Após escolhido o setor, é hora de procurar as melhores oportunidades dentro dele. Como a crise não parece oferecer nenhum sinal de arrefecimento, a sugestão é preferir empresas cujas muralhas financeiras sejam inexpugnáveis. Ou seja, companhias que tenham boa geração de caixa, pouca exposição a dívidas e executivos competentes. Finalmente, é preciso saber se os preços em bolsa estão altos ou baixos. Companhias cujos setores devam sofrer, no caso de piora no cenário global, devem ser evitadas, mesmo que mostrem vários pontos fortes: suas vantagens individuais serão insuficientes para conter as adversidades da economia. As ações de energia elétrica e de telecomunicações são os destaques do momento. Nos primeiros nove meses do ano, os índices de ações desses setores acumulam ganhos respectivamente de 3,2% e 13,2%.

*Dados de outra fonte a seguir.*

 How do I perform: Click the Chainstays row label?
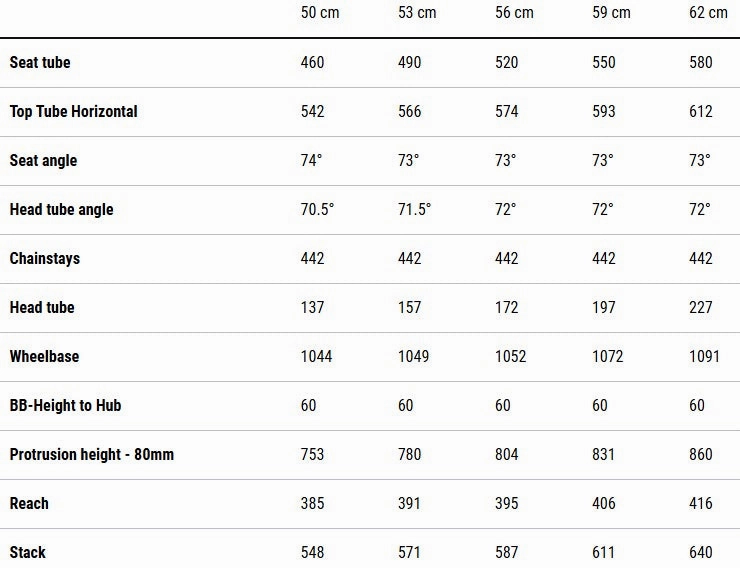(x=45, y=259)
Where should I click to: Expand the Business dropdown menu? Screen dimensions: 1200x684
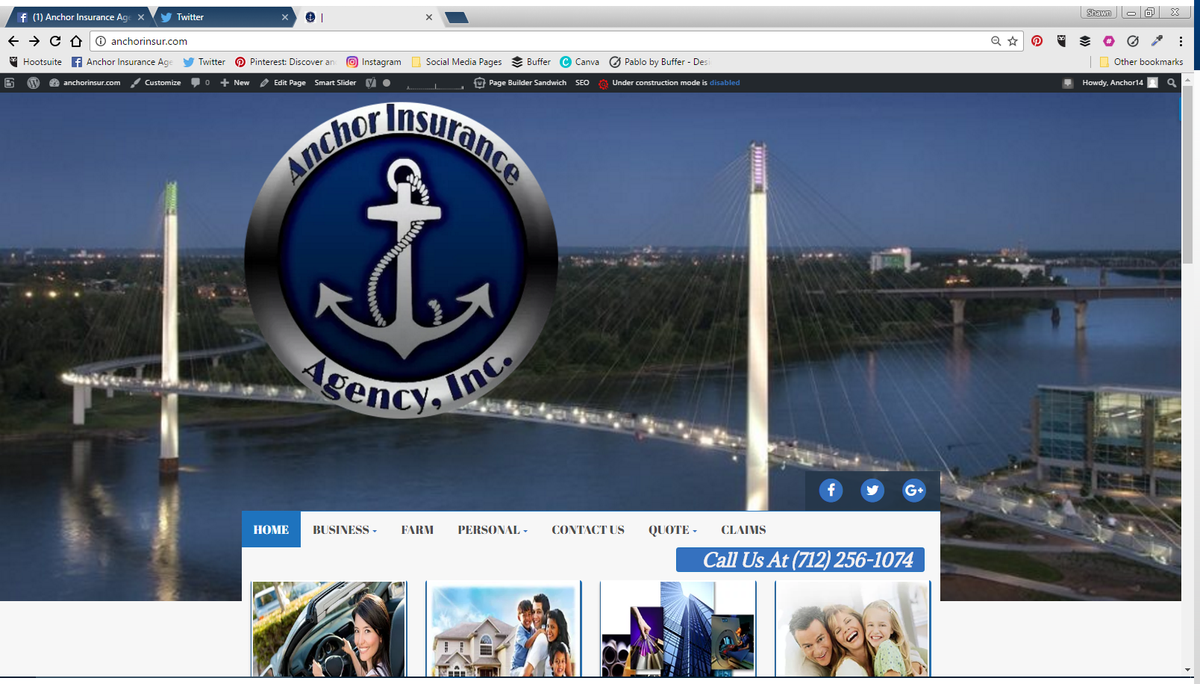[x=345, y=530]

“Esses dois segmentos têm sido beneficiados pelo aquecimento da economia brasileira e pela garantia de que as tarifas serão corrigidas pela inflação, medida pelo IGP-M (Índice Geral de Preços de Mercado, da Fundação Getulio Vargas)”, diz Sérgio Manoel Correia, economista da LLA Investimentos. “Um eventual calote de algum país europeu não terá nenhum impacto negativo nessas empresas.” A corretora paulista Planner destaca a geradora de energia AES Tietê como boa opção de compra, pois ela distribui trimestralmente 100% do lucro sob a forma de proventos, tem poucas despesas com investimentos e as hidrelétricas que possui vão continuar sendo boas geradoras de caixa. A mais querida em telecomunicações é a Telesp, agora Telefônica Brasil, que incorporou a Vivo e acabou de pagar dividendos.
“O calote grego é bastante provável e deve afetar as ações dos bancos”

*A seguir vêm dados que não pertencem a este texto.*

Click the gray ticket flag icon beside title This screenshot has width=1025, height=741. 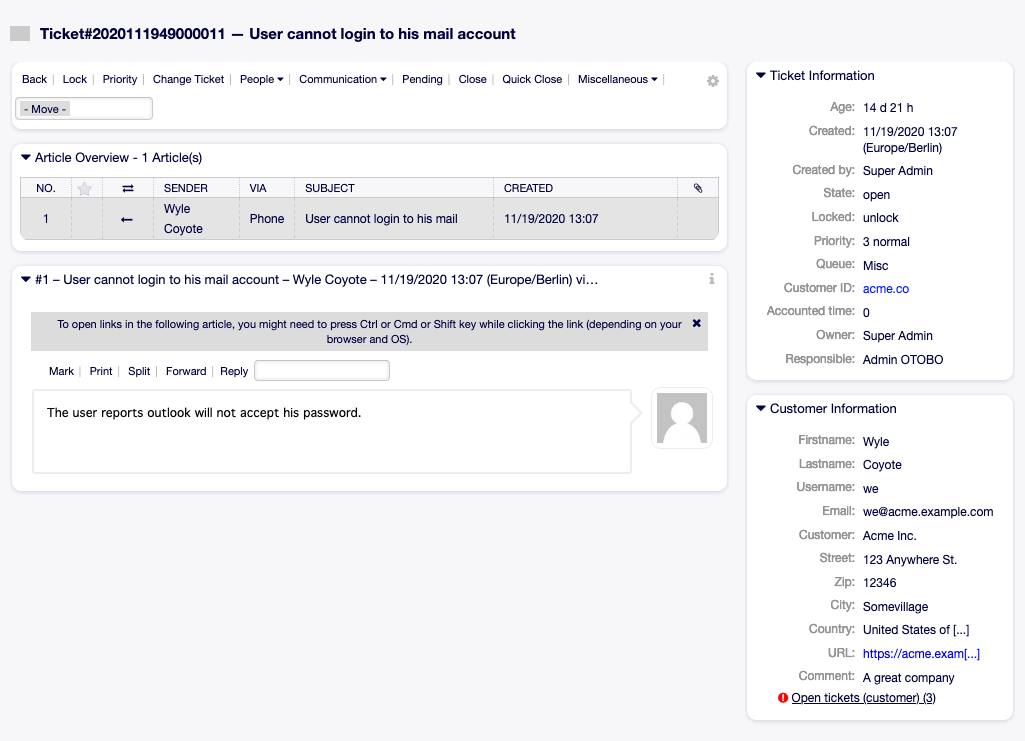pyautogui.click(x=20, y=34)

Clodoir Vieira, economista-chefe da corretora Souza Barros
As empresas de água e saneamento como a paulista Sabesp e a mineira Copasa também são portos seguros, pois têm as mesmas vantagens das companhias de energia elétrica e de telecomunicações. No entanto, elas oferecem um risco adicional: por serem estatais, seu lucro pode ser destinado à expansão das redes de abastecimento de água, em vez de parar no bolso dos acionistas. “Não é errado do ponto de vista social, mas é menos interessante para o investidor”, diz Clodoir Vieira, economista-chefe da Souza Barros. O varejo também é considerado uma alternativa saudável para investimento, pois ganha com o contínuo crescimento da renda do brasileiro. Entretanto, o investidor tem de tomar cuidado com a diversidade do setor. A margem de ganho das farmácias é menor do que a das lojas de vestuário, por exemplo. As preferidas do varejo são Hering e BR Malls. Quais setores evitar? O setor bancário, sempre presente nas recomendações, é considerado arriscado neste momento.

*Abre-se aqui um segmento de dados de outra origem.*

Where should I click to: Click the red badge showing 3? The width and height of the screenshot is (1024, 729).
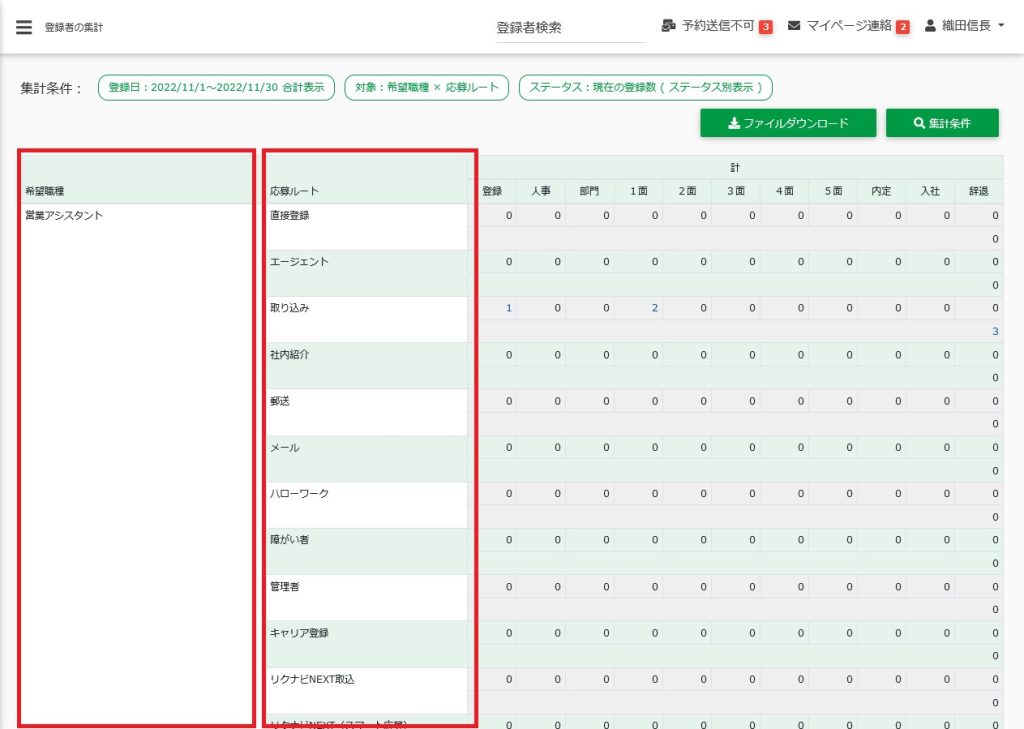point(765,27)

Primeiro, porque seus resultados podem sofrer, caso algum de seus pares na Europa não honrar o que deve. Segundo porque a retração dos mercados internacionais vem dificultando a captação de recursos no Exterior. As águas ficaram mais agitadas, ainda, com a perspectiva cada vez mais nítida de que a Grécia não será capaz de honrar seus compromissos financeiros. “Nesse cenário, os bancos vão sofrer”, diz Vieira. Para quem quiser ignorar esses riscos e apostar nos bancos, a bola da vez é o estatal gaúcho Banrisul, justamente por não ter negócios lá fora. Na mesma linha, as companhias aéreas e os frigoríficos estão nos últimos lugares na preferência dos especialistas. As empresas aéreas serão fortemente prejudicadas pela alta do dólar, que reduz a demanda por viagens e eleva seus custos, e os frigoríficos brasileiros vendem bastante para Europa e Rússia, que devem reduzir as encomendas nos próximos meses.